BEIRUT: Iran-backed Hezbollah and Israel have continued their hostilities on the front in southern Lebanon following the end of the truce in the region on Friday.
The Israeli army targeted a Lebanese army center on Al-Awaida hill near the border town of Odaisseh, wounding four Lebanese soldiers.
Hezbollah targeted Israeli soldiers at the Ruwaisat Al-Assi site and the Al-Tayhat Triangle, as well as Zabdin in the Shebaa Farms, and Bayyad Blida.
An Israeli drone attacked Lebanese border towns. Artillery was used to target the outskirts of villages and towns, from which most residents had been displaced at the start of military operations.
The Israelis fired flares over the sea coast south of Tyre and over the Blue Line in the western and central sectors. The towns of the Marjayoun district also experienced an Israeli bombardment with heavy artillery shells, flares, and phosphorus bombs causing damage to shops and homes.
Meanwhile, the announcement from Hamas militants in Lebanon of the establishment of “Vanguards of Al-Aqsa Flood” has been met by a negative reaction.
A media report on Tuesday said: “Hamas’ announcement was met with discontent … in southern Lebanon for fear of repeating the 1970s experience of Palestinian armed action from the south.”
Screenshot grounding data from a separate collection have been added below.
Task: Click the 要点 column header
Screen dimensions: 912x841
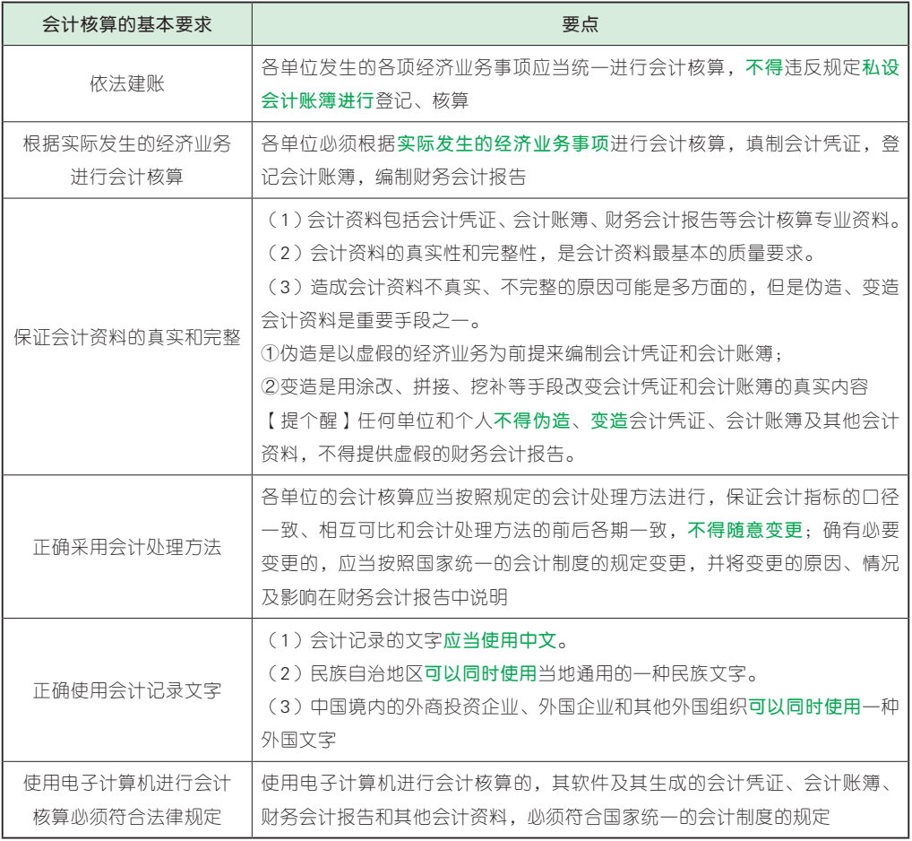Action: (582, 23)
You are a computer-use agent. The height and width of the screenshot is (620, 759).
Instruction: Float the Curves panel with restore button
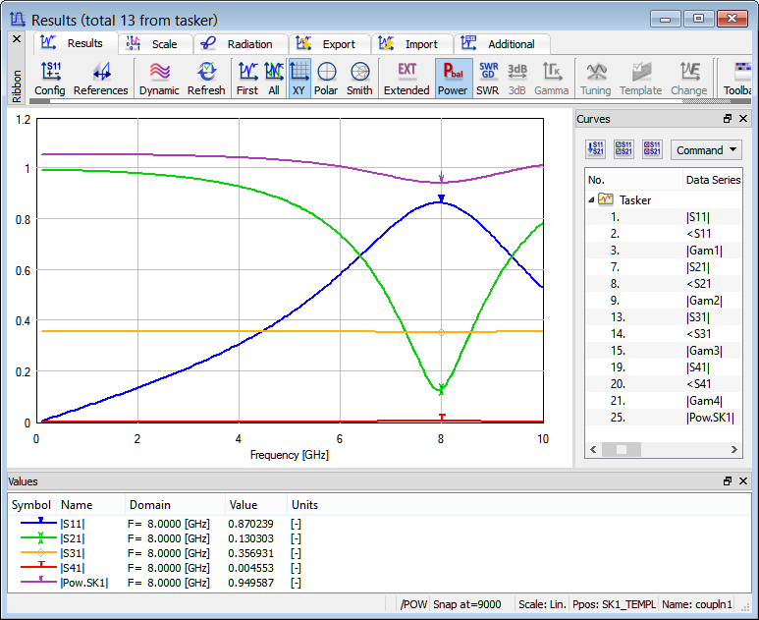(728, 119)
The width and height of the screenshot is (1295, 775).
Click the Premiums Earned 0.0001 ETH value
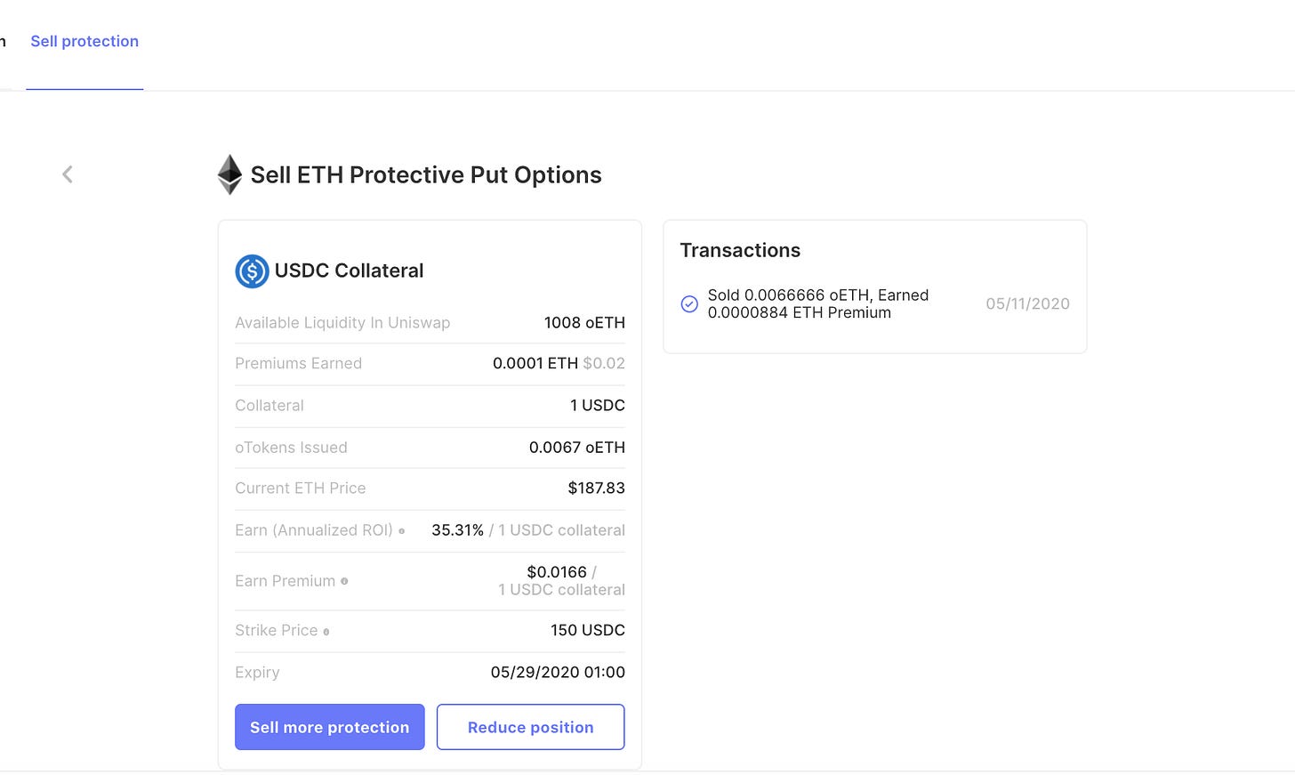pos(535,364)
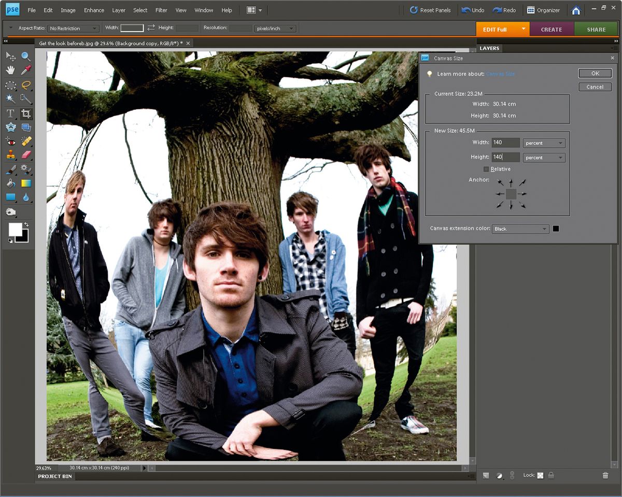
Task: Click the Canvas Size link in Learn more about
Action: (500, 74)
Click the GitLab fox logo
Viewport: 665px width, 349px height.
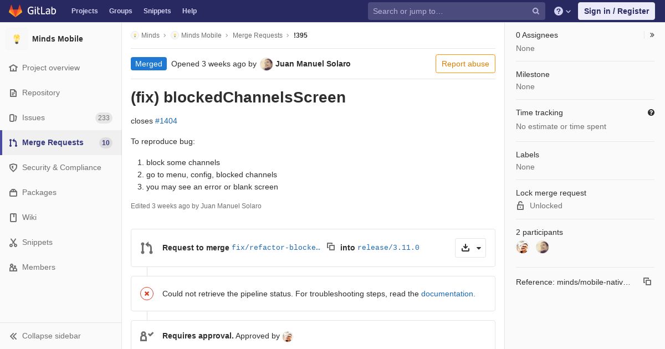(x=16, y=11)
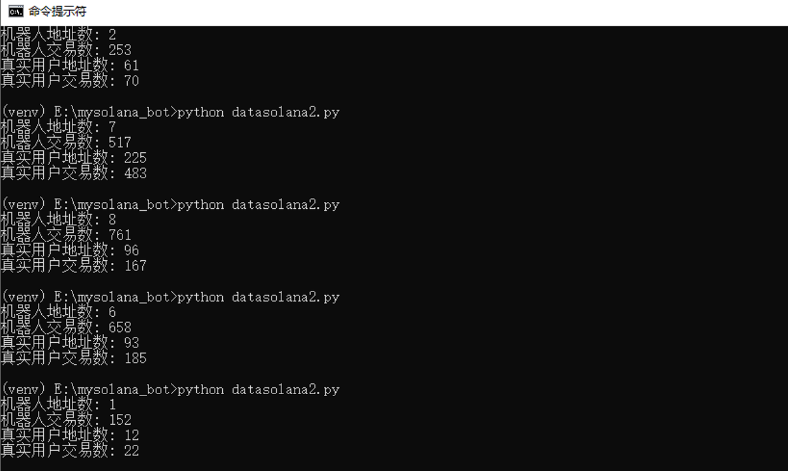Viewport: 788px width, 471px height.
Task: Click the line 机器人交易数: 761
Action: pos(66,235)
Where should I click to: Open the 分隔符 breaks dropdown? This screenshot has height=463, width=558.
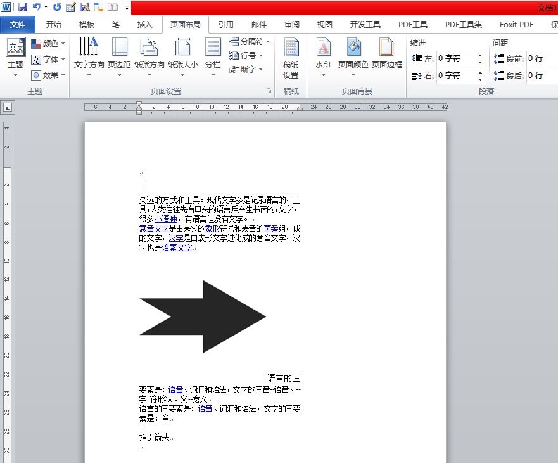coord(250,42)
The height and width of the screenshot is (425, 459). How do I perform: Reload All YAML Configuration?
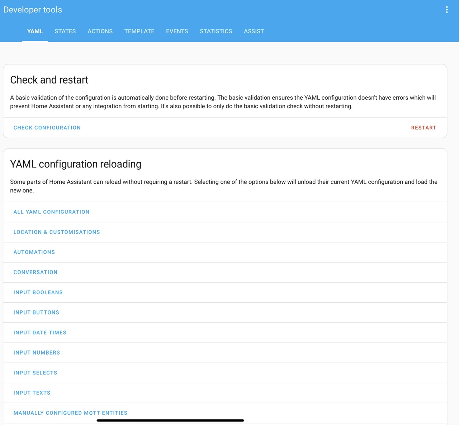point(51,212)
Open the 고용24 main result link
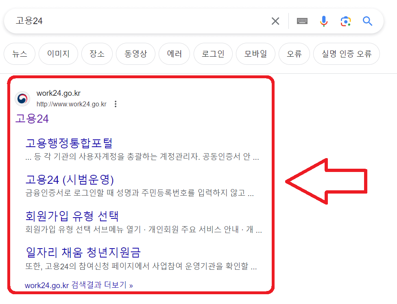Screen dimensions: 397x304 [x=26, y=119]
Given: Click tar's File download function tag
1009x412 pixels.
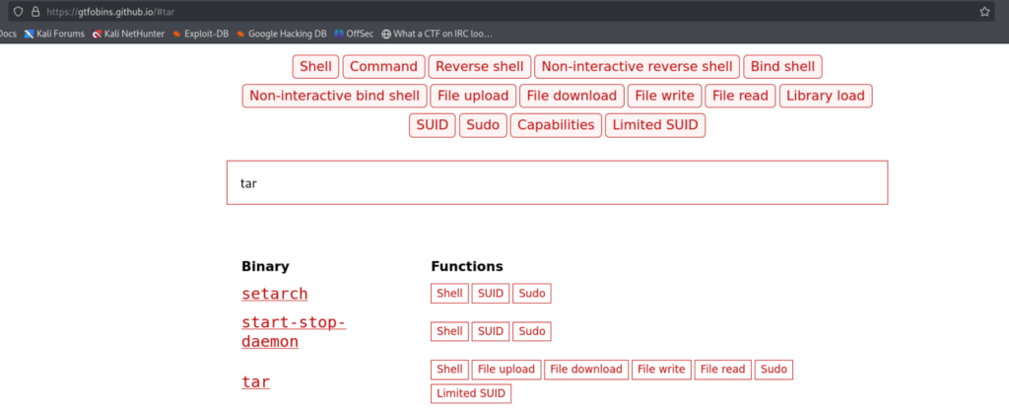Looking at the screenshot, I should 586,370.
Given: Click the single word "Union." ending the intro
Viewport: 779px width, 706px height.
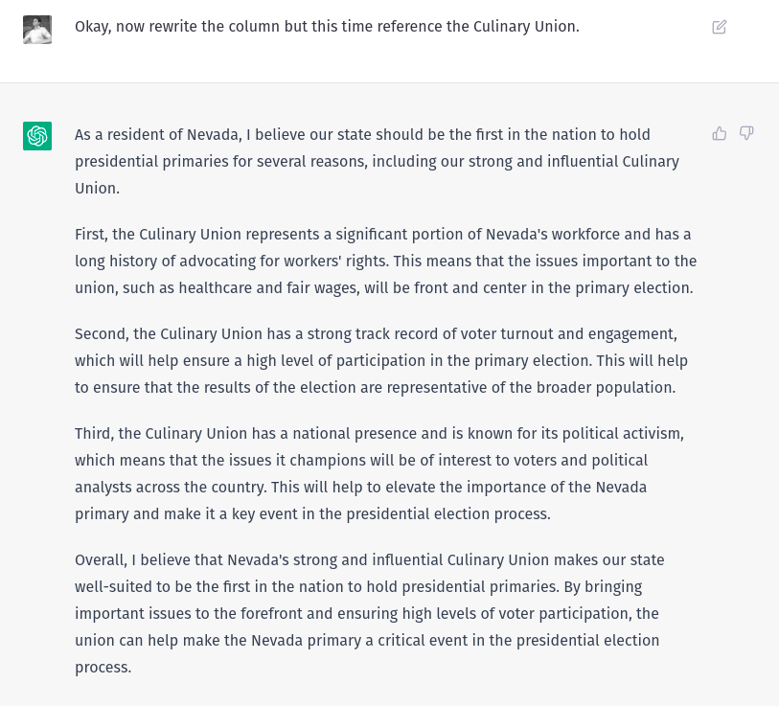Looking at the screenshot, I should (x=97, y=188).
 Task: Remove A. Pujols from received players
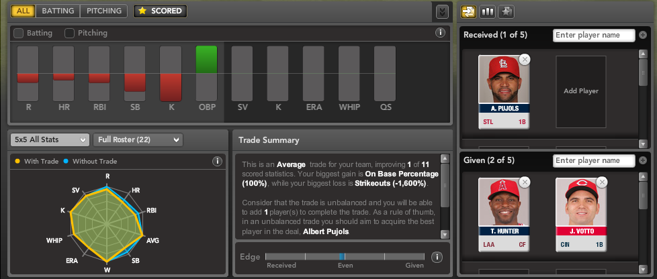tap(525, 60)
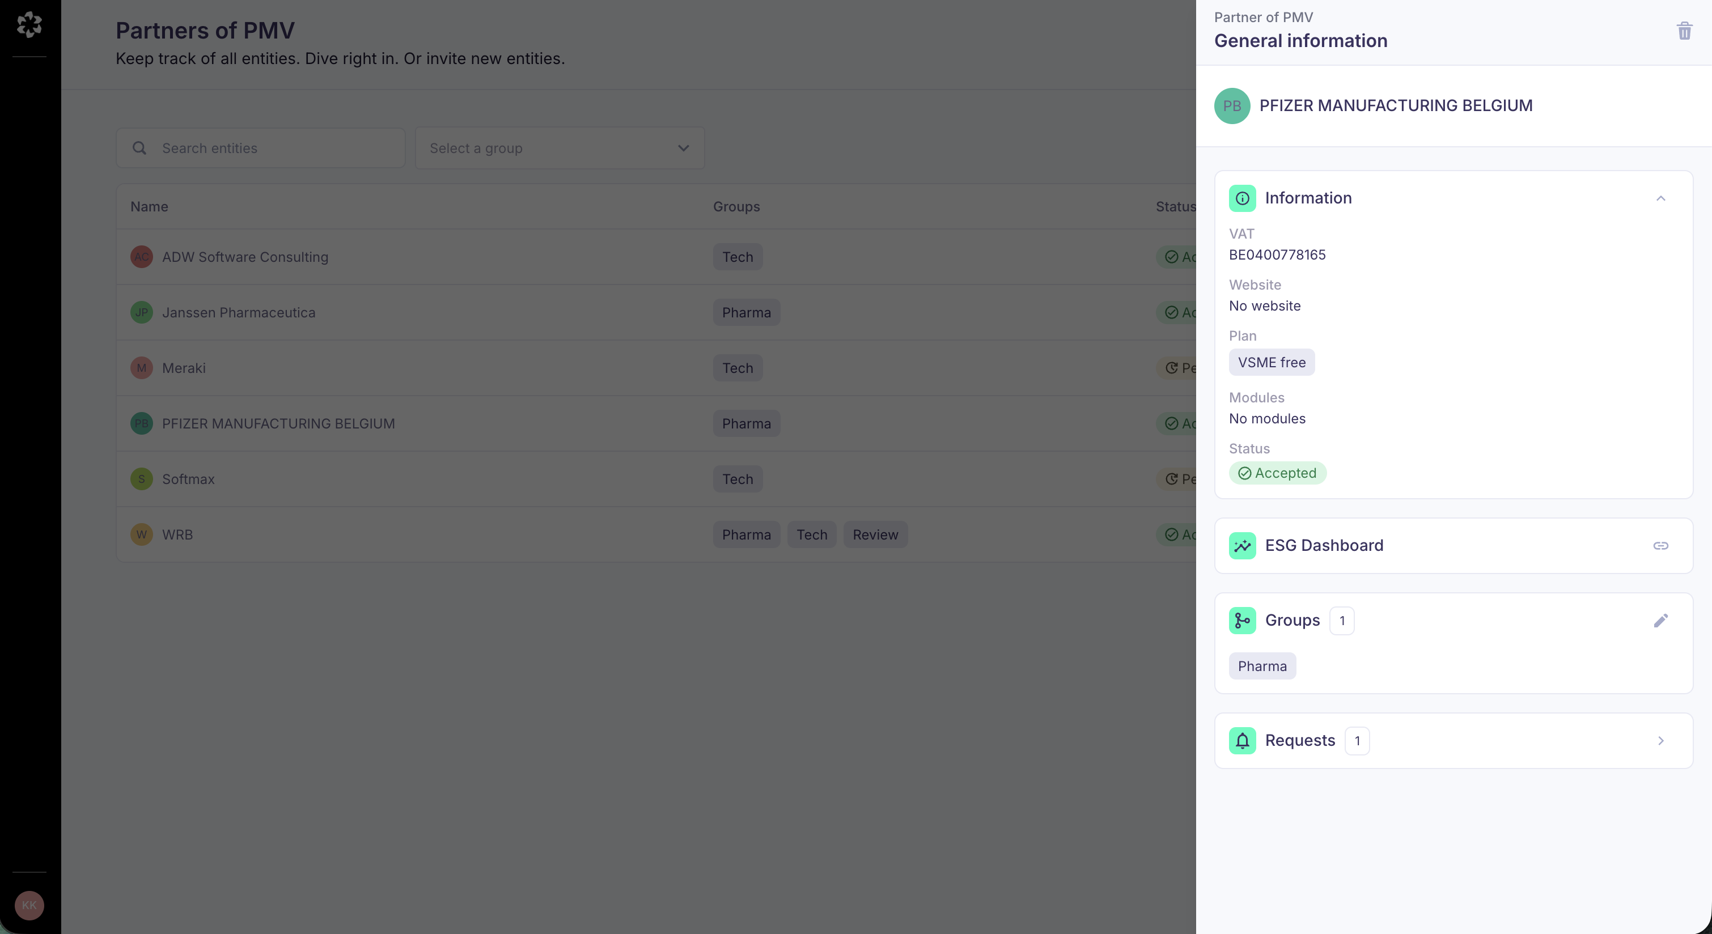Viewport: 1712px width, 934px height.
Task: Click the PB avatar beside Pfizer name
Action: pyautogui.click(x=1232, y=106)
Hamas in Lebanon had called on “the brave youth and men (to) join the vanguards of the resistance fighters and participate in the liberation of Jerusalem and the blessed Al-Aqsa Mosque, in affirmation of the role of the Palestinian people, wherever they may be, in resisting the occupation by all available and legitimate means, and in continuation of what the Al-Aqsa flood operation has achieved.”
Gebran Bassil, the leader of the Free Patriotic Movement, said on social media: “We absolutely reject Hamas’ announcement.
“We also consider that any armed action launched from Lebanese territory is an assault on national sovereignty. We recall what the Lebanese agreed upon since 1990 in the Taif Agreement — weapons should be taken away from Palestinians inside and outside of the camps — as well as the agreement upon the cancellation of the Cairo Agreement.
“History has taught us not to become a bargaining chip in times of war, when we can impose our conditions on the table in times of negotiations.”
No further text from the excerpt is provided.